• [WHAT TO PRODUCE]: Every line of the records that holds the word "width" should be copied out.

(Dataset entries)

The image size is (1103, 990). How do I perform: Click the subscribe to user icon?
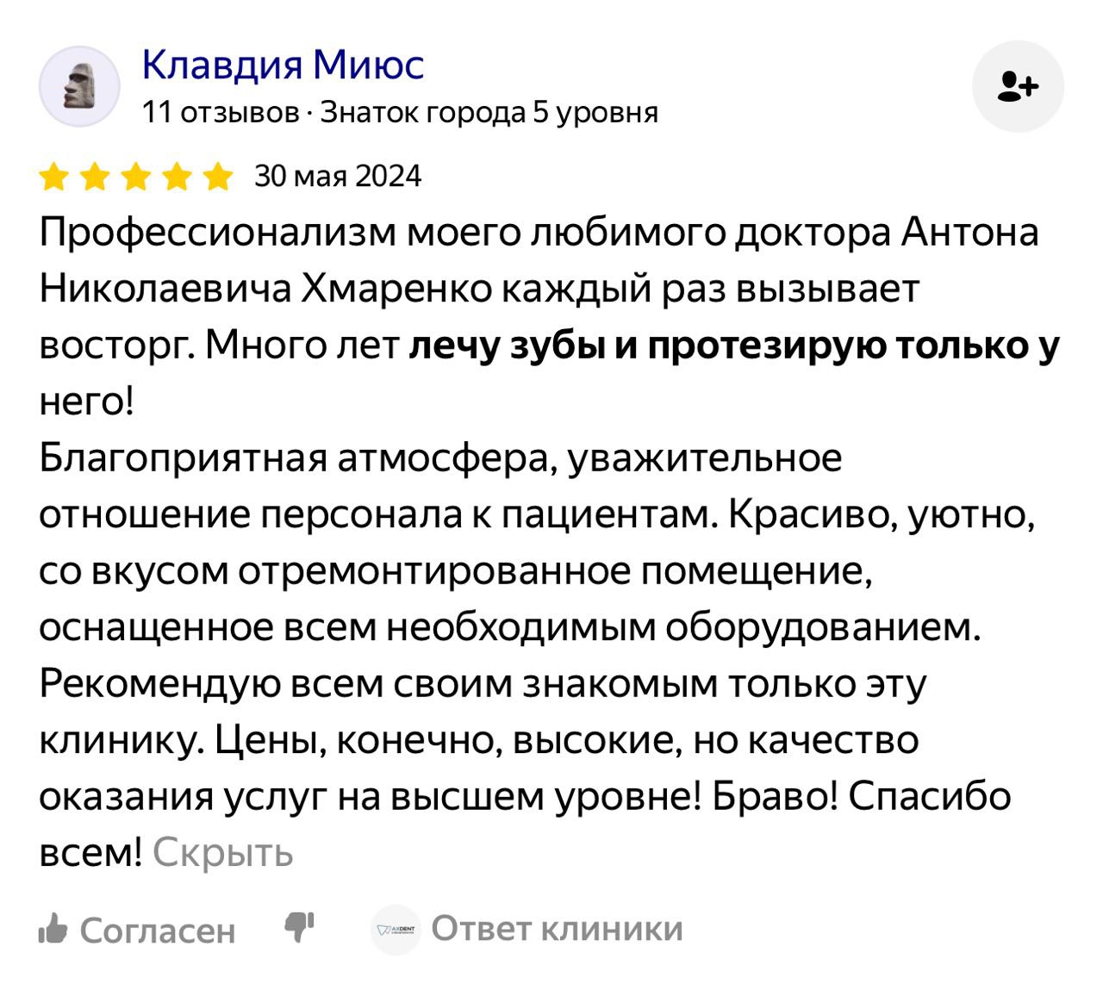tap(1018, 87)
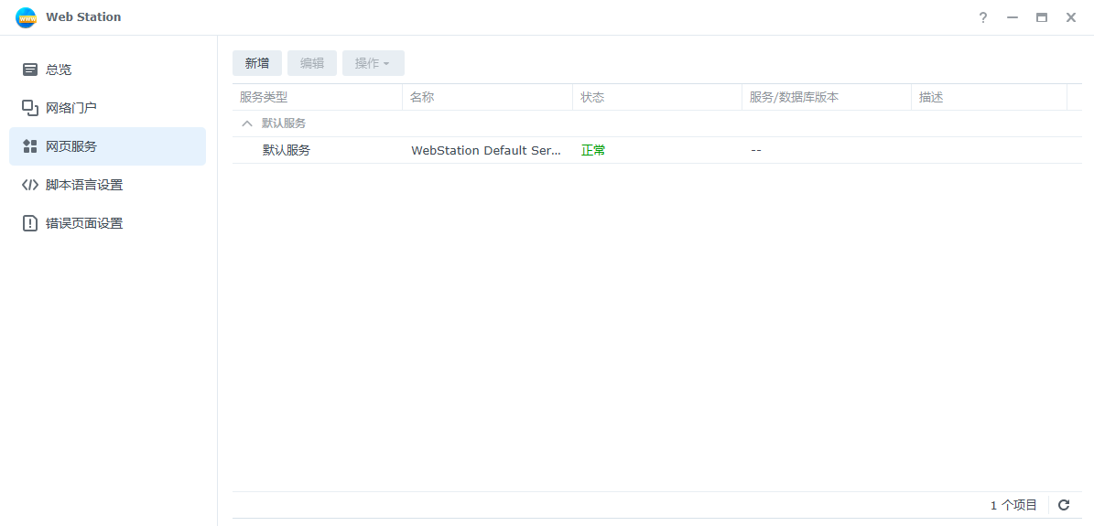
Task: Refresh the service list with reload icon
Action: [x=1064, y=505]
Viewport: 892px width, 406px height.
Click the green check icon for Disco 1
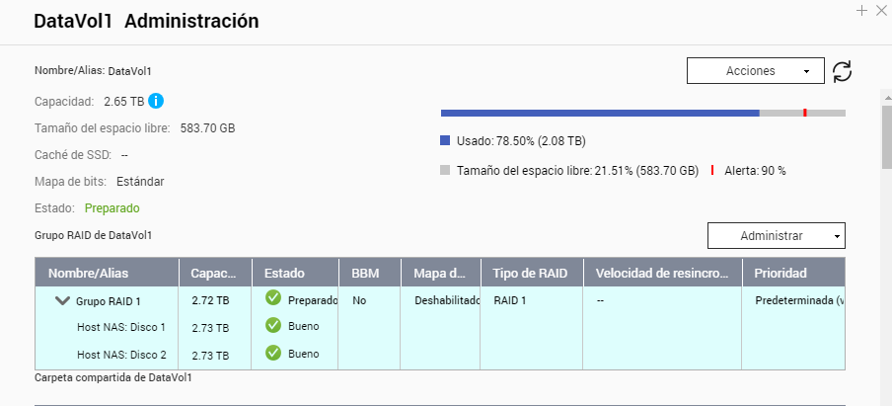(273, 325)
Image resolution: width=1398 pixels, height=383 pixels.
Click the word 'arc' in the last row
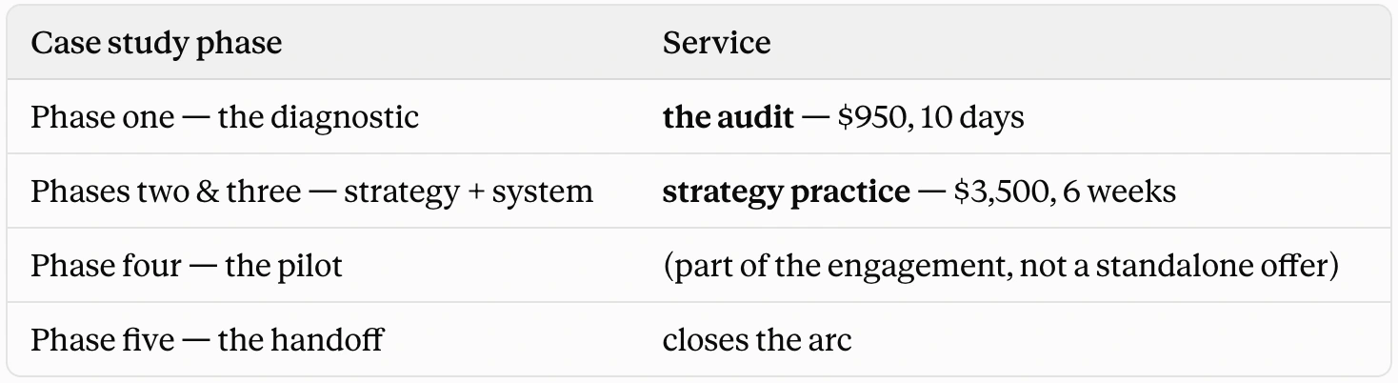[830, 340]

• [SOLUTION TO THE PROBLEM]:
Viewport: 892px width, 406px height.
Image resolution: width=1398 pixels, height=383 pixels.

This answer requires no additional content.